#abstracts.py
#
#  by Joe Hahn, jhahn@spacescience.org, 29 January 2014.
#
#  Train a naive Bayes text classifier to predict the subject of abstracts from various astronomy journal
#  papers. The abstracts of these papers were gathered from the NASA ADS abstract service at
#  http://adsabs.harvard.edu/abstract_service.html (for example, enter "asteroids" into the
#  Abstract Words/Keywords box and set the "All refereed articles" and "ProCite format" buttons
#  then click "Send Query"). But in this exercise I only gather abstracts of papers on
#  three topics: asteroids, comets, and galaxies. The following reads those abstracts
#  from three input files (asteroids.txt etc), extracts and cleans up the text,
#  and then splits the abstracts into the usual training and testing sets. The code then
#  runs the trained text classifier on three additional abstracts that are included in this code,
#  and their subjects are asteroids, comets, and (in an attempt to confuse the classifier) an abstract on Mars.

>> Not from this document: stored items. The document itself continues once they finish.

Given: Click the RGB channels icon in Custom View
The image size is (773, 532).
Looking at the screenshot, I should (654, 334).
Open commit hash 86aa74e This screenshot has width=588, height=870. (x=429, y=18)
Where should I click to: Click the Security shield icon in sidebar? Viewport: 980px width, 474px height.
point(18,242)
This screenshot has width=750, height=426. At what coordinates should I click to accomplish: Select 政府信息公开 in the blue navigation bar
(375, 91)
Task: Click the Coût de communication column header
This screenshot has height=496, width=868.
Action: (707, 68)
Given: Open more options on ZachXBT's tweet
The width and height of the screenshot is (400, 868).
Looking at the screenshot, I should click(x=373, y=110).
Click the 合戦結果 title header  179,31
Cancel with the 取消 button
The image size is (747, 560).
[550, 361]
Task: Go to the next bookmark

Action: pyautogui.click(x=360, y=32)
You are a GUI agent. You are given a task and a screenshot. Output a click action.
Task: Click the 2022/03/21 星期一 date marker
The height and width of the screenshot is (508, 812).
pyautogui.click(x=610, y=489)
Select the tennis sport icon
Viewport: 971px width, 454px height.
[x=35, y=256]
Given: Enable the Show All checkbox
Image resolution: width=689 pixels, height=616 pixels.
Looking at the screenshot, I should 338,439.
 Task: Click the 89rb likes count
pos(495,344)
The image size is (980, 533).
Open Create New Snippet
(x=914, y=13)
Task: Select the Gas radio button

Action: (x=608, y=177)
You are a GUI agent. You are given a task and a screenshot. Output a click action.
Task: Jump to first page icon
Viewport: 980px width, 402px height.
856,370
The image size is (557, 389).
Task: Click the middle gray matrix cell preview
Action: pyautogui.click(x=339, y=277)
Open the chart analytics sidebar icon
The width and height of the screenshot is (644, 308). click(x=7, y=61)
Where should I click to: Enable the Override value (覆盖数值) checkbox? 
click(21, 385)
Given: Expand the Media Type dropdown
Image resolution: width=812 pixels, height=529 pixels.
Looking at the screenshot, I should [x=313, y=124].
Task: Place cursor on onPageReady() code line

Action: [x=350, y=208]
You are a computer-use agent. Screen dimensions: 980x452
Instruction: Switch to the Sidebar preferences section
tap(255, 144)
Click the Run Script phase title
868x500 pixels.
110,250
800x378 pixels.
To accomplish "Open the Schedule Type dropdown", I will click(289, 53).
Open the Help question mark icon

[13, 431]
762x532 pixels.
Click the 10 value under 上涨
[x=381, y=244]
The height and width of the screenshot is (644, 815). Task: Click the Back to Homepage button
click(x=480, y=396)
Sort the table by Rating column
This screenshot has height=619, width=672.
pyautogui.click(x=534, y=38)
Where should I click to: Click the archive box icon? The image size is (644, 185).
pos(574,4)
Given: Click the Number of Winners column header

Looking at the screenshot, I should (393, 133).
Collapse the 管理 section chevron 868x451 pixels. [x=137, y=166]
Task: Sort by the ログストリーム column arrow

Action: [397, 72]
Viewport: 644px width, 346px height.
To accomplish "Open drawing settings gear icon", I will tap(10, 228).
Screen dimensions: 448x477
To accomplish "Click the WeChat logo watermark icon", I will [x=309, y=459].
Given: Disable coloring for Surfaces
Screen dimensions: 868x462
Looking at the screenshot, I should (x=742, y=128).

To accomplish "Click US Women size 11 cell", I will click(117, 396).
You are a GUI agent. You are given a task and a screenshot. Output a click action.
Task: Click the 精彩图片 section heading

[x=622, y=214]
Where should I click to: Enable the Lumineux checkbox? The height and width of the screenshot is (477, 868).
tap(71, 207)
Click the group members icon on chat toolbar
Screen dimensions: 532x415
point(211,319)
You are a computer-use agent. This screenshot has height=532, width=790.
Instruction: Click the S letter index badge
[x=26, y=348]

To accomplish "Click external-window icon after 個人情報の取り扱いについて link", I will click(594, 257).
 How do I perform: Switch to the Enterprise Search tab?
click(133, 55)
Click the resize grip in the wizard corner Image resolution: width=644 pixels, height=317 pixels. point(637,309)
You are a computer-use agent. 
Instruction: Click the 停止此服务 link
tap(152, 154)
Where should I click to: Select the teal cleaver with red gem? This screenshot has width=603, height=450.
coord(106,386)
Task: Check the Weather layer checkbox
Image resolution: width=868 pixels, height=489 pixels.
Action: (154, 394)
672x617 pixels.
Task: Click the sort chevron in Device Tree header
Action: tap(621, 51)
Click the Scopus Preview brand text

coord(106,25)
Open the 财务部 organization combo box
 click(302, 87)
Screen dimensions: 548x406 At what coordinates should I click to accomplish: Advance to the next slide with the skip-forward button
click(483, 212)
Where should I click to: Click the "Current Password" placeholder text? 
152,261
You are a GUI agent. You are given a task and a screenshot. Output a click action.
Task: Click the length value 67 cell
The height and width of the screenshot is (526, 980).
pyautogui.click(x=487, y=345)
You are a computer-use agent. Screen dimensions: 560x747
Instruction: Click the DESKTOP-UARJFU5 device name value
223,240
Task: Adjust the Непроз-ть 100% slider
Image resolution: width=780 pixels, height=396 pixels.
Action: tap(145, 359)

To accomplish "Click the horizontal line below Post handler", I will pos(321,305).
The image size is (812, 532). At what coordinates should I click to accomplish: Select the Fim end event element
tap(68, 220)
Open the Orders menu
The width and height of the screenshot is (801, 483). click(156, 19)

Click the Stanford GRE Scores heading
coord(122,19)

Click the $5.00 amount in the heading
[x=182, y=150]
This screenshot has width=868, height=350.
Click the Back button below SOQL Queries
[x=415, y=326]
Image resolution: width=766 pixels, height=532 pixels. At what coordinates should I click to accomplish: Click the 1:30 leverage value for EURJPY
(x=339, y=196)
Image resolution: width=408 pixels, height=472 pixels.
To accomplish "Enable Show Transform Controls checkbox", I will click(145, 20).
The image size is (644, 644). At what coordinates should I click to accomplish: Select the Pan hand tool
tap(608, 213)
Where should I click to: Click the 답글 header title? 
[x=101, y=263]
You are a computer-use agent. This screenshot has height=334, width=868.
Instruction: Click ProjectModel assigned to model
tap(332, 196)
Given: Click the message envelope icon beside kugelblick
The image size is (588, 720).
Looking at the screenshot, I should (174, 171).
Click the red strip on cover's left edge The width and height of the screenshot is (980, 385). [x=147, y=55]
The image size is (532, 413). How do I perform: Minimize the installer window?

#to execute in ipython:		> ipython --pylab	In [1]: %run abstracts.py

#import modules used below
import numpy as np
import re
#imports for Naive Bayes classifier
from sklearn import metrics
from sklearn.cross_validation import train_test_split
from sklearn.cross_validation import cross_val_score, KFold
from sklearn.pipeline import Pipeline
from sklearn.feature_extraction.text import CountVectorizer, HashingVectorizer, TfidfVectorizer
from sklearn.naive_bayes import MultinomialNB
from scipy.stats import sem

#read and extract abstracts from files asteroids.txt, comets.txt, etc
subject_names = ['asteroids', 'comets', 'galaxies']
abstracts = []
subjects = []
for i in range(len(subject_names)):
    file = open(subject_names[i]+'.txt', 'r')    
    text = file.read()
    file.close()
    begin = [s.start() for s in re.finditer('N2  - ', text)]
    end = [s.start() for s in re.finditer('DO  - ', text)]
    for j in range(len(begin)):
        a = text[begin[j]+6:end[j]].replace('\n', '')
        a = unicode(a, errors='replace')
        abstracts.append(a)
        subjects.append(subject_names[i])

#split data into training and test sets
test_fraction = 0.25
x_train, x_test, y_train, y_test = train_test_split(abstracts, subjects, test_size=test_fraction, random_state=2)

#set up the classifier
def evaluate_cross_validation(clf, x, y, K):
    cv = KFold(len(y), K, shuffle=True, random_state=0)
    scores = cross_val_score(clf, x, y, cv=cv)
    print scores
    print ("mean score: {0:.3f} (+/-{1:.3f})").format(np.mean(scores), sem(scores))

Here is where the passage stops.